Just for reference, this is exacly the disk which triggered the slab message: http://www.ciao.de/Avalon_Mobile_Festplatte_200_GB__2138203 It has been sold in the supermarkets of the German 'Soft'-Discounter plus.de a few weeks ago. It can be also found uniqely using the search words Plus Avalon 200GB using some search engines.

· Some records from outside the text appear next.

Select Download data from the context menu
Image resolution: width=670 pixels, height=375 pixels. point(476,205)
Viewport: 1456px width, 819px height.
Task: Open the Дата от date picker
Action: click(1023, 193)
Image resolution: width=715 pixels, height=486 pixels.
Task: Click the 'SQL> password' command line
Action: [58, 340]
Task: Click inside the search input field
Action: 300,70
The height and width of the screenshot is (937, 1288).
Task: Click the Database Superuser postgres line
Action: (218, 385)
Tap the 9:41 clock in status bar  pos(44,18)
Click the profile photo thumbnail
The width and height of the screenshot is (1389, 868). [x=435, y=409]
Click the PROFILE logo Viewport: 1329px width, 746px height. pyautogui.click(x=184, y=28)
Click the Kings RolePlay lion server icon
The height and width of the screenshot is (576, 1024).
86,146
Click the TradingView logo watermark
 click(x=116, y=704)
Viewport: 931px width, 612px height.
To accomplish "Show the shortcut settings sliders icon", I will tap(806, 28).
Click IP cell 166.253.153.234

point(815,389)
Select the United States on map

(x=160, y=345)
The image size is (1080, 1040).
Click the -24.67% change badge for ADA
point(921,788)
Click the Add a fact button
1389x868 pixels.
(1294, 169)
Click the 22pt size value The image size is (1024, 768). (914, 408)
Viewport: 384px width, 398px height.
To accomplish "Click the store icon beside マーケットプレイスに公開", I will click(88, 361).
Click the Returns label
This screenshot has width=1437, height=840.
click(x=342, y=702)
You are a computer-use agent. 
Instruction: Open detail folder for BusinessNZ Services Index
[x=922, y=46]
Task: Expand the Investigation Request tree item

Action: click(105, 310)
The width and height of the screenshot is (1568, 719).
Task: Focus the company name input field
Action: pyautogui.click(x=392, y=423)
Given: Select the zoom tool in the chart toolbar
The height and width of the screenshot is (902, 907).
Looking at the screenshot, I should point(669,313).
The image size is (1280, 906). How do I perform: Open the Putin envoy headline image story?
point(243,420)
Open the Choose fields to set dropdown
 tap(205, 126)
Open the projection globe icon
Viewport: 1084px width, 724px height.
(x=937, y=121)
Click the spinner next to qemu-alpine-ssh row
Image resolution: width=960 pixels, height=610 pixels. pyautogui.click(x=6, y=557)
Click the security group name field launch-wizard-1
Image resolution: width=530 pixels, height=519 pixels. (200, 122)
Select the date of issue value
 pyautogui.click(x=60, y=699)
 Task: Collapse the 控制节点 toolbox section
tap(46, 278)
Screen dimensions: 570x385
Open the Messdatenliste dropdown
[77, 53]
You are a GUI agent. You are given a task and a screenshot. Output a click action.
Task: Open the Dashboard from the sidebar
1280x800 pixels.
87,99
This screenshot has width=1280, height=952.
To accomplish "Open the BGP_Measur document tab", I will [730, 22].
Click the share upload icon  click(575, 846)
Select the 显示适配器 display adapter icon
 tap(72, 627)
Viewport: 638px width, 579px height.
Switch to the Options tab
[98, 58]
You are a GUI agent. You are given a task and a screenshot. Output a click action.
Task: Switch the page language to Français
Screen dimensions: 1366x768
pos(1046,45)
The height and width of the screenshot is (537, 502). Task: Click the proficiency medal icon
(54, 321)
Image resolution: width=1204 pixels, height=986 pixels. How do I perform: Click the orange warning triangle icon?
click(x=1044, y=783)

Bug category changed to "SCSI Drivers". I split Al Viro's patch into the general critical part and the special optional part and submitted it for inclusion into 2.6.16 and 2.6.15.x. http://marc.theaimsgroup.com/?t=114065708500001 http://marc.theaimsgroup.com/?t=114065708500002
Patch was merged by Linus. http://www.kernel.org/git/?p=linux/kernel/git/torvalds/linux-2.6.git;a=commit;h=489708007785389941a89fa06aedc5ec53303c96
Tested a kernel with the fix (based on 2.6.16-rc4-git10) and could not reproduce anymore, the kernel messages with my disk (I didn't pass any special options to modprobe or any other modifications) were: scsi0 : SBP-2 IEEE-1394 ieee1394: sbp2: Node 0-00:1023: Using 36byte inquiry workaround ieee1394: sbp2: Logged into SBP-2 device ieee1394: Node 0-00:1023: Max speed [S400] - Max payload [2048] Vendor: Initio Model: 6L200P0 Rev: 2.35 Type: Direct-Access ANSI SCSI revision: 00 SCSI device sda: 398297088 512-byte hdwr sectors (203928 MB) sda: Write Protect is off sda: Mode Sense: 86 0b 00 02 sda: assuming drive cache: write through SCSI device sda: 398297088 512-byte hdwr sectors (203928 MB) sda: Write Protect is off sda: Mode Sense: 86 0b 00 02 sda: assuming drive cache: write through sda: sda1 sda2 sda3 sd 0:0:0:0: Attached scsi disk sda Performance using the simple tests which I did previously was practically the same. I can confirm that the fixes in mainline work, many thanks!